I’m not trying to convert anyone. What, I wonder, would that be? There is no skeptic’s religion. Being skeptical is a stance, a way of thinking critically about the world, a method of engaging with information. After all, you can’t believe everything. It is not a religion. Skeptics may be Jews, Christians, atheists or agnostics. Skeptics have no commandments, no sacred texts, no sectarian law. They don’t discriminate on the basis of sex, ethnicity or sexual preference. Most importantly, they have no idols – so even monotheists can feel comfortable as skeptics. After all, skeptics aren’t pagans (rural folk, as it were) venerating little carved figurines by an open fire.
Anyone can be a skeptic, and all of us are already skeptics in a certain sense. For example, it has been pointed out that as far as Greek mythology goes most of us are skeptics. Not many people alive today believe in the gods of Olympus or the Delphic oracle. Ditto a whole slew of ancient gods and divinities which we group together as myths, or rather stuff other peple believed in long ago. It goes without saying that, for an atheist, יהוה is a mythical god. So is Jesus, for that matter. This is not to disparage them, however. Many skeptics are devoted readers of the bible. They just don’t believe in it.
Though even skeptics recognize that many people do indeed beleive in Jesus, יהוה, and many other gods (“all of us worship the same god” is a politically expedient myth ; we don’t) and goddesses, angels, devils and heavenly intermediaries of all types: the tooth fairy, Santa Claus, Gabriel, Metatron etc… the list is long and tedious. Jews are necessarily skeptical of Christian claims, as are Christians of Muslim claims. I mean, either Jesus will return or he won’t. Either moshiah will come or he won’t. So far, so bad. They can’t all be right.

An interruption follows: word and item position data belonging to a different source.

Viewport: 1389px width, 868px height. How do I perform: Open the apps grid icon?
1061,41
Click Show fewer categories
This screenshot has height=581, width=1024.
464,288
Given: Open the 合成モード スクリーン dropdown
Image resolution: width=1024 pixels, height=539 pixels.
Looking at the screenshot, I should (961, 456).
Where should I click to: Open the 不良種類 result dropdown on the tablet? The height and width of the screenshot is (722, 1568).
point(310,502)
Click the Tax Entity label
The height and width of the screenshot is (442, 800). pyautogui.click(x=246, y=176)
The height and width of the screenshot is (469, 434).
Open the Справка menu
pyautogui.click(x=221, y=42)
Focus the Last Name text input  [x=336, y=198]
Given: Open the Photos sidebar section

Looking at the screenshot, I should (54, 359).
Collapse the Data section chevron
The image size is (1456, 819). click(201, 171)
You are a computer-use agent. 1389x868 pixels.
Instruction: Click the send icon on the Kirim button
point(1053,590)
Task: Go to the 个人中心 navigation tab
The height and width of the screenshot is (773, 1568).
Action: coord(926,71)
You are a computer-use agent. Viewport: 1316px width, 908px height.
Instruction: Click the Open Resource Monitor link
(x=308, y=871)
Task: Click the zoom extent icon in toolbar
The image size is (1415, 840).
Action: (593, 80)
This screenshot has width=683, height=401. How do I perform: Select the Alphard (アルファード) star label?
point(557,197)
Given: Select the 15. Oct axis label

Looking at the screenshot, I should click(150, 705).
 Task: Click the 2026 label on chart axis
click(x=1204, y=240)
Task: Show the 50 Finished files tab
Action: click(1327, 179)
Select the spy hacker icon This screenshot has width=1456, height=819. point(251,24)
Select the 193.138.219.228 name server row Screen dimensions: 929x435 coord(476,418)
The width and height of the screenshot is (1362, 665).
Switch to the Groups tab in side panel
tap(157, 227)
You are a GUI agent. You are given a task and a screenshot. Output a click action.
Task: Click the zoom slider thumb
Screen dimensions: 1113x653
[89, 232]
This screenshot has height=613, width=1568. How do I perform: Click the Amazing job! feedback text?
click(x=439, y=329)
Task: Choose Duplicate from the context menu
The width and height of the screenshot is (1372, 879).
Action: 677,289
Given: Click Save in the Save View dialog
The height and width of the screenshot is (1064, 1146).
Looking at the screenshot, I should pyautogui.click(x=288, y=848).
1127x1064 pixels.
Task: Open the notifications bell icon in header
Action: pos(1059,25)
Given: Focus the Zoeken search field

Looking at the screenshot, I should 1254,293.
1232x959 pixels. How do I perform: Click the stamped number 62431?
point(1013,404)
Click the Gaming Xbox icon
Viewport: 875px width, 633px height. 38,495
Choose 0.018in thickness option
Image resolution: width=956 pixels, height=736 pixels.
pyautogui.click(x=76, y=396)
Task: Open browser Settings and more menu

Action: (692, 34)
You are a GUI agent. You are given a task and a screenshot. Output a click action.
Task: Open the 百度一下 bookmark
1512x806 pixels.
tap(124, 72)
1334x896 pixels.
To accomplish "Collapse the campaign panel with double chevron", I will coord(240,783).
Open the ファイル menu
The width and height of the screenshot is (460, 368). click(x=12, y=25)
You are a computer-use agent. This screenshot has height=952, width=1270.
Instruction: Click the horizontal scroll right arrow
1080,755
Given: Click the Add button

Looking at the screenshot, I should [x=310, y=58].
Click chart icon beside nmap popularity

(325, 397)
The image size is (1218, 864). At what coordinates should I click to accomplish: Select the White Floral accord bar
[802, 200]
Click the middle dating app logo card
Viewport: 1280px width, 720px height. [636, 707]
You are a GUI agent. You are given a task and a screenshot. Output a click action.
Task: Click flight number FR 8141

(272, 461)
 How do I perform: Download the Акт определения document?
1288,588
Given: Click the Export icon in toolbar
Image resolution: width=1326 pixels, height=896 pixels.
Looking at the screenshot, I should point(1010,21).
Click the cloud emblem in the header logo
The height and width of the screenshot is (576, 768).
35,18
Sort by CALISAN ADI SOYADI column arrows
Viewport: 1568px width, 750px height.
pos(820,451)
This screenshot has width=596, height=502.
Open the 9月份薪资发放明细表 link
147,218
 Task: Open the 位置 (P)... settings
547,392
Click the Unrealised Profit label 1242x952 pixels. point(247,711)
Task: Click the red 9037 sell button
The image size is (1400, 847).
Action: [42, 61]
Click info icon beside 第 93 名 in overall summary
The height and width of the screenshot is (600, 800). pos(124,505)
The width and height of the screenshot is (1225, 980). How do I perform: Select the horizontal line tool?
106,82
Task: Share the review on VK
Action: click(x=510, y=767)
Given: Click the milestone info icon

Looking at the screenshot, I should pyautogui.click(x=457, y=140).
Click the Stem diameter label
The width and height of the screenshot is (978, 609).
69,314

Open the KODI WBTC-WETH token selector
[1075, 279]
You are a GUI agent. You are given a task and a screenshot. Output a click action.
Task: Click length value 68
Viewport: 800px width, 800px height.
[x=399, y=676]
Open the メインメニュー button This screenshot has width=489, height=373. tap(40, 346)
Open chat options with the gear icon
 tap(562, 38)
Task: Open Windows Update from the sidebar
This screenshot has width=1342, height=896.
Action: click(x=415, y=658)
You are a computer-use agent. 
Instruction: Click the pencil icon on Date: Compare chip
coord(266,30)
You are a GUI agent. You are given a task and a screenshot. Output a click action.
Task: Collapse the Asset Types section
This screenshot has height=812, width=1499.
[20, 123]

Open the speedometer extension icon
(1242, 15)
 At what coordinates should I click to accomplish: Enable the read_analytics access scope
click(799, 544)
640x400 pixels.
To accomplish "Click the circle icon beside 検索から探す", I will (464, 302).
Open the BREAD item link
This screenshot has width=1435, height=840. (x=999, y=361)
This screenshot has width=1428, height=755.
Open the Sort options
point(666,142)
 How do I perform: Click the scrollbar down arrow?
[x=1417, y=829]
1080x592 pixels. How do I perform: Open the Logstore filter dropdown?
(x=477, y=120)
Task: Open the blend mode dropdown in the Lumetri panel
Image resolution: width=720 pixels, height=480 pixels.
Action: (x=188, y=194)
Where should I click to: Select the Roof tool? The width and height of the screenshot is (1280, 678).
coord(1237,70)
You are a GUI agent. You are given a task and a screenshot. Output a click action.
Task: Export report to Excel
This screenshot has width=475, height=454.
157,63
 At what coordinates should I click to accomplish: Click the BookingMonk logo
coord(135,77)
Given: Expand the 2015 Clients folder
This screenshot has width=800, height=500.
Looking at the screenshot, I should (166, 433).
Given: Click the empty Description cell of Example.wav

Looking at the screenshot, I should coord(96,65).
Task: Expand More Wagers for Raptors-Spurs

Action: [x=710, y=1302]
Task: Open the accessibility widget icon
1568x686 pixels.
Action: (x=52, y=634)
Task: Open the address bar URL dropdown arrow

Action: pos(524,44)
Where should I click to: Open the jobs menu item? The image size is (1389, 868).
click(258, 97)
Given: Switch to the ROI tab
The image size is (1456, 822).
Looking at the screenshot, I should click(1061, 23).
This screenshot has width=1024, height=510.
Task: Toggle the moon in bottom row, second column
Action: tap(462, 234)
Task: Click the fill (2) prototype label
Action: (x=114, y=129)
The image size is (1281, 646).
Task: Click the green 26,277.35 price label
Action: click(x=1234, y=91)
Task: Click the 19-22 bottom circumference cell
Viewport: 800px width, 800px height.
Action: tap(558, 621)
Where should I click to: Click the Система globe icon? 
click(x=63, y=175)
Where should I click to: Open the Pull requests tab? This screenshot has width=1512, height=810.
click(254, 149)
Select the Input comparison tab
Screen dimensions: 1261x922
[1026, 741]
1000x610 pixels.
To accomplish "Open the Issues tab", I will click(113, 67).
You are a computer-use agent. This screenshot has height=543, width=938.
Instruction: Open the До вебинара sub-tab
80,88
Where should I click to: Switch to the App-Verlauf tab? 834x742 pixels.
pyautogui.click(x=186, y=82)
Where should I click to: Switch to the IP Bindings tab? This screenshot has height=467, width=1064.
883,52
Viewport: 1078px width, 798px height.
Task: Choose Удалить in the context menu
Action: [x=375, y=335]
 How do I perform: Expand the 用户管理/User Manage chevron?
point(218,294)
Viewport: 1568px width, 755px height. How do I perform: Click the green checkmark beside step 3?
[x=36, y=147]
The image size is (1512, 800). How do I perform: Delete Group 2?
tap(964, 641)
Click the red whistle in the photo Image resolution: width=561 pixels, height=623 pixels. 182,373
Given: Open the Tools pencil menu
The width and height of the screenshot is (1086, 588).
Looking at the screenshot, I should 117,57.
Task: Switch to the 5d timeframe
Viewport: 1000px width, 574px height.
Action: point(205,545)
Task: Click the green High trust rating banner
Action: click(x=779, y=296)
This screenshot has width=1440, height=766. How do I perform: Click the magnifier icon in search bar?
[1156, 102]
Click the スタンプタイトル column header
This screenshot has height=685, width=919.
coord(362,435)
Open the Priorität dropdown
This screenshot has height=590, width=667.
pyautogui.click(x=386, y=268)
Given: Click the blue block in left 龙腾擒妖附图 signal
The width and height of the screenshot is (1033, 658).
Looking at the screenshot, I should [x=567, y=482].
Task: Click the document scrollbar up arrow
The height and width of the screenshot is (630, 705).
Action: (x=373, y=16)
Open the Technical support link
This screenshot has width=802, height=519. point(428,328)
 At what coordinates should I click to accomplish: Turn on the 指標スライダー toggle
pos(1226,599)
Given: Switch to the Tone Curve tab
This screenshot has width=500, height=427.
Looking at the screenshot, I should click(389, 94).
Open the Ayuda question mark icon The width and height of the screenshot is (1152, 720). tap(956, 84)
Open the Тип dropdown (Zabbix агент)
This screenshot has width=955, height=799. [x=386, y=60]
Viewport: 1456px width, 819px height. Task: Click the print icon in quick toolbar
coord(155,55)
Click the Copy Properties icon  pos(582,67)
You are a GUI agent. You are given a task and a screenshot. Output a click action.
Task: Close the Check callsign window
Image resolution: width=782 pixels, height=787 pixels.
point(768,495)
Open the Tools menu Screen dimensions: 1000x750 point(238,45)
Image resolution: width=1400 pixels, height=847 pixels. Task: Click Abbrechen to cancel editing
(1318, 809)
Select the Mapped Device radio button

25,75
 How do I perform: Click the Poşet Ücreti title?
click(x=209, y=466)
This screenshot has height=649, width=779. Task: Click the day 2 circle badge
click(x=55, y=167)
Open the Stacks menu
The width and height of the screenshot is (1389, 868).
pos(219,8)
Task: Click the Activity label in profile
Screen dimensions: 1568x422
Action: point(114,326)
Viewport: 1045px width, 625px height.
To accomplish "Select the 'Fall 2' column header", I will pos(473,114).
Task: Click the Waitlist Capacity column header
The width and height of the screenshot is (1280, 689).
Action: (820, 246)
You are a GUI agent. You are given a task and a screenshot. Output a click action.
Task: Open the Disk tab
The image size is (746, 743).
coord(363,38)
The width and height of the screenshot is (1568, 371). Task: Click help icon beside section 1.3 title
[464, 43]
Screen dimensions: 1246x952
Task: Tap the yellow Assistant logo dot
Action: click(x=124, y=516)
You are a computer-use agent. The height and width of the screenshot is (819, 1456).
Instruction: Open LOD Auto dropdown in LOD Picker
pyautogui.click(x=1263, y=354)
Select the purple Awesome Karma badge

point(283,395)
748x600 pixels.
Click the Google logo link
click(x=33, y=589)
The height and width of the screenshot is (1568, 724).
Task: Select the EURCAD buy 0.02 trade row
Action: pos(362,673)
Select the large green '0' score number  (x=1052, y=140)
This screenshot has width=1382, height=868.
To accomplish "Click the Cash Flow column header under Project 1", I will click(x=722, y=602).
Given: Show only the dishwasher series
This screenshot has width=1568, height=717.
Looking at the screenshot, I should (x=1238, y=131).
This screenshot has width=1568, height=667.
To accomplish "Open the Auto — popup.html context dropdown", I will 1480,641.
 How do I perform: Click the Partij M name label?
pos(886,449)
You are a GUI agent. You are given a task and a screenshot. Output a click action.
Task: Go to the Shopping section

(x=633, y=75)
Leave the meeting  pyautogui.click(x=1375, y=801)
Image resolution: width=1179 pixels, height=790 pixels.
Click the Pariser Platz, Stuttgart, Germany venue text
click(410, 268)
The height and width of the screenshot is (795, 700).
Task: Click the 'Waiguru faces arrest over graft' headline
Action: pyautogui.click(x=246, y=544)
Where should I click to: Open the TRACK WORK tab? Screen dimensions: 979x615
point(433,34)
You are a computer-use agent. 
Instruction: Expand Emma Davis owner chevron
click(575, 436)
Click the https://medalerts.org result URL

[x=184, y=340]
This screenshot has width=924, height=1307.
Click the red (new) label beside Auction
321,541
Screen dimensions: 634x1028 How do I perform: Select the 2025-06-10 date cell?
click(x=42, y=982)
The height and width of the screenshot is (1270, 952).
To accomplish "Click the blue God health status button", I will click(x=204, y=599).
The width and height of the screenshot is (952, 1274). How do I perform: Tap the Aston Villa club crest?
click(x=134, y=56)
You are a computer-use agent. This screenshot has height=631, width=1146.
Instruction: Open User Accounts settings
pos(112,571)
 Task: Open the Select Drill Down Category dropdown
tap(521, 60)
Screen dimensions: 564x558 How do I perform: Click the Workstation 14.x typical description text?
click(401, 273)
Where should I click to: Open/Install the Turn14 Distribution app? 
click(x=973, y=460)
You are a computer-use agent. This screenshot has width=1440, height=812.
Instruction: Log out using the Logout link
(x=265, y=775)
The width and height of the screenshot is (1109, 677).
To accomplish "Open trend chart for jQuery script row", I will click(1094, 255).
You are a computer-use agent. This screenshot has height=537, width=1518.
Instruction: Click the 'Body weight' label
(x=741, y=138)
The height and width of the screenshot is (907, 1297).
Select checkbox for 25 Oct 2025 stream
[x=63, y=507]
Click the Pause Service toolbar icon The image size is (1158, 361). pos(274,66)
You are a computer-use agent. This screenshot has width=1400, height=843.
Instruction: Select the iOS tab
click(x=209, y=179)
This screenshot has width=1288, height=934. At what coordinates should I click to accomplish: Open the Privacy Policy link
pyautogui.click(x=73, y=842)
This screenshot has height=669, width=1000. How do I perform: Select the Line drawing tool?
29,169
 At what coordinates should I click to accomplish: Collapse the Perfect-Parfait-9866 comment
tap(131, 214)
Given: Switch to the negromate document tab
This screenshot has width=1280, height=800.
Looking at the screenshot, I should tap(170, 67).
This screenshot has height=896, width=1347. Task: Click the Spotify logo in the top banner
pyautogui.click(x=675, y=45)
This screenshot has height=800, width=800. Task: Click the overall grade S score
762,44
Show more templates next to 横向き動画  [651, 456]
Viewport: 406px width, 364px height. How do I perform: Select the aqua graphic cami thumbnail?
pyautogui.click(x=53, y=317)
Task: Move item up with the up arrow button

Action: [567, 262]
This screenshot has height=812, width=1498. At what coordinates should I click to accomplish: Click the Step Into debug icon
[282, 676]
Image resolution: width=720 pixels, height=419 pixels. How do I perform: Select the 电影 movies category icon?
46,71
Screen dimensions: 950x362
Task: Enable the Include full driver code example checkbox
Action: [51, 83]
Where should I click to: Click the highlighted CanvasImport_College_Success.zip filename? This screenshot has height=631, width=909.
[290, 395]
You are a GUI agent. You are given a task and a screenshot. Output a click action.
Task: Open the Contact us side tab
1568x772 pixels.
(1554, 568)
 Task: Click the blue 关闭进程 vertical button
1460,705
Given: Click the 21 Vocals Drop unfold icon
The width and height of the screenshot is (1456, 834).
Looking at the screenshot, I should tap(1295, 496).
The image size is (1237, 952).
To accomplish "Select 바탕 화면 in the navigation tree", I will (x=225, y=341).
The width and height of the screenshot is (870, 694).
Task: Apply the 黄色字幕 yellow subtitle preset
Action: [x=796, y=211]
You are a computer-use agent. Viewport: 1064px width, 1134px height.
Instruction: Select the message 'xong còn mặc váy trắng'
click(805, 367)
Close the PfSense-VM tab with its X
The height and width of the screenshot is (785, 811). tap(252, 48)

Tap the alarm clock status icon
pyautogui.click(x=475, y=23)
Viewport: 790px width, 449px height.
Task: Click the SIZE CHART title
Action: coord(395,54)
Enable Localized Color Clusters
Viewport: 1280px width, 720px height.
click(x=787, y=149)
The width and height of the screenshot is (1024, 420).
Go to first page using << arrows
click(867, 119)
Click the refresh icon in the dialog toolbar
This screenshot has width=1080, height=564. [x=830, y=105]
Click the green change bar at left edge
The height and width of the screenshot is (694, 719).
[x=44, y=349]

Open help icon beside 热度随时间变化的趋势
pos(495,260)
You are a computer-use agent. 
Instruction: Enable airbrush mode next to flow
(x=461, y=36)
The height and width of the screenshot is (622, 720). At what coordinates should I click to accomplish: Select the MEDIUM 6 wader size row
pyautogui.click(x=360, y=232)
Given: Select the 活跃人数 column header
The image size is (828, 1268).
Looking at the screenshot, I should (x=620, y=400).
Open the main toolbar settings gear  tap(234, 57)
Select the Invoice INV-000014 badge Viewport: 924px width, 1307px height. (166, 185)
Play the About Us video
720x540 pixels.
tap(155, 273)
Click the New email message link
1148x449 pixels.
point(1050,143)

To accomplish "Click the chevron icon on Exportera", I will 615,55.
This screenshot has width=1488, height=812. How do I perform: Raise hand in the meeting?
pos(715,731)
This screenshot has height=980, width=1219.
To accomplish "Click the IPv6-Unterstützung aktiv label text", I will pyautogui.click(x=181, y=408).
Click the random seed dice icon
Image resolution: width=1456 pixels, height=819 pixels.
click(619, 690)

A skeptic makes no such claims about the nature of the universe, but limits himself (or herself) to interpreting facts and making educated guesses. A skeptic has no trouble saying, “I don’t know (right now).” The religious mind, on the other hand, often seeks utter certainty on one hand and fathomless mystery on the other. Needless to say, this is incompatible with a skeptical worldview.